From: ebiederm@xmission.com (Eric W. Biederman)
To: Seth Forshee <seth.forshee@canonical.com>
Cc: Miklos Szeredi <miklos@szeredi.hu>,
	"Serge E. Hallyn" <serge@hallyn.com>,
	"Serge H. Hallyn" <serge.hallyn@ubuntu.com>,
	Andy Lutomirski <luto@amacapital.net>,
	Michael j Theall <mtheall@us.ibm.com>,
	fuse-devel <fuse-devel@lists.sourceforge.net>,
	Kernel Mailing List <linux-kernel@vger.kernel.org>,
	Linux-Fsdevel <linux-fsdevel@vger.kernel.org>
Subject: Re: [PATCH v5 2/4] fuse: Support fuse filesystems outside of init_user_ns
Date: Fri, 21 Nov 2014 12:14:19 -0600	[thread overview]
Message-ID: <87ppcgju9w.fsf@x220.int.ebiederm.org> (raw)
In-Reply-To: <20141121164441.GA1730@ubuntu-mba51> (Seth Forshee's message of "Fri, 21 Nov 2014 10:44:41 -0600")

Seth Forshee <seth.forshee@canonical.com> writes:

> On Wed, Nov 19, 2014 at 03:09:11PM +0100, Serge E. Hallyn wrote:
>> Quoting Miklos Szeredi (miklos@szeredi.hu):
>> > On Wed, Nov 19, 2014 at 9:50 AM, Miklos Szeredi <miklos@szeredi.hu> wrote:
>> > > On Tue, Nov 18, 2014 at 4:21 PM, Seth Forshee
>> > > <seth.forshee@canonical.com> wrote:
>> > >>> I asked around a bit, and it turns out there are use cases for nested
>> > >> containers (i.e. a container within a container) where the rootfs for
>> > >> the outer container mounts a filesystem containing the rootfs for the
>> > >> inner container. If that mount is nosuid then suid utilities like ping
>> > >> aren't going to work in the inner container.
>> > >>
>> > >> So since there's a use case for suid in a userns mount and we have what
>> > >> we belive are sufficient protections against using this as a vector to
>> > >> get privileges outside the container, I'm planning to move ahead without
>> > >> the MNT_NOSUID restriction.

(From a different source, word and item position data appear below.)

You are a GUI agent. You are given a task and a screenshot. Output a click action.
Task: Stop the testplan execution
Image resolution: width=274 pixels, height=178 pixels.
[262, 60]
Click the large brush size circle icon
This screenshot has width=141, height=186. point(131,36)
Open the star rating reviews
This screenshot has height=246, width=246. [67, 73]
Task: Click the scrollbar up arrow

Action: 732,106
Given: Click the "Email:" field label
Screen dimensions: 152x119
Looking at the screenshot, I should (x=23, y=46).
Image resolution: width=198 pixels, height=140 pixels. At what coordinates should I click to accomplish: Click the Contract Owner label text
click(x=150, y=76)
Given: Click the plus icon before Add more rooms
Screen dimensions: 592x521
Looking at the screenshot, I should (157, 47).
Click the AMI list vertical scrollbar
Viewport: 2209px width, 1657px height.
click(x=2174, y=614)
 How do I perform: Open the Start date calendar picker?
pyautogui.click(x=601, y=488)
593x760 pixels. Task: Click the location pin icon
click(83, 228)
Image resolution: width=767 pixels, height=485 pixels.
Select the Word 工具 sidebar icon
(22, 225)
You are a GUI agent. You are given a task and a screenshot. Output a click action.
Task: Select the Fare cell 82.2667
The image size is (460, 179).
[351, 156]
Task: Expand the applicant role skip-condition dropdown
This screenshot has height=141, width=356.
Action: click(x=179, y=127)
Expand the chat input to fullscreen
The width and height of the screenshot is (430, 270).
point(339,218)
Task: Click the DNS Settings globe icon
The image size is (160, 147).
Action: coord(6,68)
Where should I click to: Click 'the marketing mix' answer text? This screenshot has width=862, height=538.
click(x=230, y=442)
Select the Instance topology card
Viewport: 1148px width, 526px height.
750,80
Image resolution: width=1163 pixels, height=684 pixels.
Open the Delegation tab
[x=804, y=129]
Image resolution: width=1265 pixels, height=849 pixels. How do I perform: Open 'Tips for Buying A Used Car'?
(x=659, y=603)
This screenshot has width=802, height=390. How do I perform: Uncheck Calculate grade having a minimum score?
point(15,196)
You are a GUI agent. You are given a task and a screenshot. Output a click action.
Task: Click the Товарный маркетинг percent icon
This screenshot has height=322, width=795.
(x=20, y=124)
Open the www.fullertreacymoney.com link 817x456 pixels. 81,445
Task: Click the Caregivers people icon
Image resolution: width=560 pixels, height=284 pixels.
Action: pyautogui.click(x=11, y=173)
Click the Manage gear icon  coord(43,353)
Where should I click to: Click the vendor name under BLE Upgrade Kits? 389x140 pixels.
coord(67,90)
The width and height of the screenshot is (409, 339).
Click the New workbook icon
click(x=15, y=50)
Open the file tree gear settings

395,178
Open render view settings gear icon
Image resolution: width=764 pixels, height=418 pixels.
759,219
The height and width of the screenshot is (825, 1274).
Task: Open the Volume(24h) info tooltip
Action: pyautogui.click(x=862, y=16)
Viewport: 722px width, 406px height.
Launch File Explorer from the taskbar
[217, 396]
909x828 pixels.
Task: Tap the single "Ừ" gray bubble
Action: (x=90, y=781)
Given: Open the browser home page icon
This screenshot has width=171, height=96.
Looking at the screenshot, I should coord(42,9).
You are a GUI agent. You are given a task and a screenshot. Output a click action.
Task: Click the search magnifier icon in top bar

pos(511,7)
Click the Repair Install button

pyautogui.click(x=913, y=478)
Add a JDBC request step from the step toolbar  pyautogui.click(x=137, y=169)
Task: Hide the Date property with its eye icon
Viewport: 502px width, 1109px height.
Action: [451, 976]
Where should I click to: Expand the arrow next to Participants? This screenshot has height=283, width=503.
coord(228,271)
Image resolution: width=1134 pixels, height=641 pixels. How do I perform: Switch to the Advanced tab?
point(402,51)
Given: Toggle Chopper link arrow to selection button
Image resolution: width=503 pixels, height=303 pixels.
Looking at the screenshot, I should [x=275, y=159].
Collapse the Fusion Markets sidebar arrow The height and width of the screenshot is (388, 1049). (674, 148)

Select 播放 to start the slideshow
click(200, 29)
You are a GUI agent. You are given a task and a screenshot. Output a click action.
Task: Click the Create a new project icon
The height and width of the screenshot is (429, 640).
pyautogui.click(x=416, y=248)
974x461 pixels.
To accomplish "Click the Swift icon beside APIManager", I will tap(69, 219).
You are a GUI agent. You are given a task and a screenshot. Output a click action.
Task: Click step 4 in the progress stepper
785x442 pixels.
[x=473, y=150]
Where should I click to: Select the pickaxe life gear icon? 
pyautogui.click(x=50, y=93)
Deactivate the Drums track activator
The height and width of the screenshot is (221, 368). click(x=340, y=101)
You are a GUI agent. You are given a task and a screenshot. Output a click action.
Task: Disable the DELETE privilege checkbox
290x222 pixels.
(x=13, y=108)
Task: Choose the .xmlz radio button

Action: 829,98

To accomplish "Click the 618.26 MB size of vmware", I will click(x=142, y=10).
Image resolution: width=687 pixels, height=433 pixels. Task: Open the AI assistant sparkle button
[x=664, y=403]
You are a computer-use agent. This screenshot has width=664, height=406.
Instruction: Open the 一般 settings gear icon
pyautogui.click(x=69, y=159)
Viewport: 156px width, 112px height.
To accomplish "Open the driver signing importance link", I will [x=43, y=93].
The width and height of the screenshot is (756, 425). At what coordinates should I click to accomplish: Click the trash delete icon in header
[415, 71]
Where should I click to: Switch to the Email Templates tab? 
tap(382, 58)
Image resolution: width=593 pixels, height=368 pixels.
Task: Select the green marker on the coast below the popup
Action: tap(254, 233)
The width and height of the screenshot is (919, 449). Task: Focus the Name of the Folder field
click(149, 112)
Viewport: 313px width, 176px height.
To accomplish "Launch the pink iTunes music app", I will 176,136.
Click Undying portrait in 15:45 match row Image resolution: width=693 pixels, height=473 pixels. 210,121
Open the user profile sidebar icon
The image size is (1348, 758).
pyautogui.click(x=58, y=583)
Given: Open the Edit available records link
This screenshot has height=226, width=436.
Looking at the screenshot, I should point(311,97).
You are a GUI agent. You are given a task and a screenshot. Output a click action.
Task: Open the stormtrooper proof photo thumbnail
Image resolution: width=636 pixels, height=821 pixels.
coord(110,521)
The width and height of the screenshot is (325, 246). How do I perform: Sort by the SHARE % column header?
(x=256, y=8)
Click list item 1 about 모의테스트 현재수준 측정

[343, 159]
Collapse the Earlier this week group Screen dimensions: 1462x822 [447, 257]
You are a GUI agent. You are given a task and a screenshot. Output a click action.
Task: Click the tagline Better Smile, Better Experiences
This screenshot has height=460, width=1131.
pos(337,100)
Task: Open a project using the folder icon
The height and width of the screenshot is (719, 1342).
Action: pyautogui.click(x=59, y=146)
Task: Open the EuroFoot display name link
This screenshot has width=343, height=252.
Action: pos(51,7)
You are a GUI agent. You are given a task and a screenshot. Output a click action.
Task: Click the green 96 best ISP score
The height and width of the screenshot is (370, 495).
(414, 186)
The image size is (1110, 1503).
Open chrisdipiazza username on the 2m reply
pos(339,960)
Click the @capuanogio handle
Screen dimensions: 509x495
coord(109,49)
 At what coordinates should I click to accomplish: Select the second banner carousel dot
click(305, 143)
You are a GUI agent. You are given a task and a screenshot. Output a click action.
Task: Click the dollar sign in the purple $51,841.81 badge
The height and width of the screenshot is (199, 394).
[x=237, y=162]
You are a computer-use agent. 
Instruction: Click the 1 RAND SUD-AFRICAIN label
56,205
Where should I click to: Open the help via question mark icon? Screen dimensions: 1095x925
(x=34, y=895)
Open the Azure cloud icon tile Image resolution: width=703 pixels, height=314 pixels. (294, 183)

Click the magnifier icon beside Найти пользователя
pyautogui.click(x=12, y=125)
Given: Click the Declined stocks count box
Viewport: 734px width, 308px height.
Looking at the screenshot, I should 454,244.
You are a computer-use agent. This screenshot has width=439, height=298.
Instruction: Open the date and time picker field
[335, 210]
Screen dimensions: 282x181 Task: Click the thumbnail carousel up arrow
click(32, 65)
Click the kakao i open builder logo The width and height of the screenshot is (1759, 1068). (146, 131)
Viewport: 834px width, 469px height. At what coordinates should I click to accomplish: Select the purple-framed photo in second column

Any objections?
>> > >
>> > > In the general case how'd we prevent suid executable being tricked to
>> > > do something it shouldn't do by unprivileged mounting into sensitive
>> > > places (i.e. config files) inside the container?
>> 
>> The design of the namespaces would prevent that.  You cannot manipulate your
>> mounts namespace unless you own it.  You cannot manipulate the mounts namespace
>> for a task whose user namespace you do not own.  If you can, for instance,
>> bind mount $HOME/shadow onto /etc/shadow, then you already own your user
>> namespace and are root there, so any suid-root program which you mount through
>> fuse will only subjegate your own namespace.  Any task which running in the
>> parent user-ns (and therefore parent mount-ns) will not see your bind mount.
>> 
>> > > Allowing SUID looks like a slippery slope to me.  And there are plenty
>> > > of solutions to the "ping" problem, AFAICS, that don't involve the
>> > > suid bit.
>> > 
>> > ping isn't even suid on my system, it has security.capability xattr instead.
>> 
>> security.capability xattrs that will have the exact same concerns wrt
>> confusion through bind mounts as suid.
>> 
>> > Please just get rid of SUID/SGID.  It's a legacy, it's a hack, not
>> > worth the complexity and potential problems arising from that
>> > complexity.
>> 
>> Oh boy, I don't know which side to sit on here :)  I'm all for replacing
>> suid with some use of file capabilities, but realistically there are reasons
>> why that hasn't happened more widely than it has - tar, package managers,
>> cpio, nfs, etc.
>
> Miklos: I we're all generally in agreement here that suid/sgid is not
> the best solution, but as Serge points out we are unfortunately not yet
> in a place where it can be completely dropped in favor of capabilities.
> In light of this can I convince you to reconsider your position?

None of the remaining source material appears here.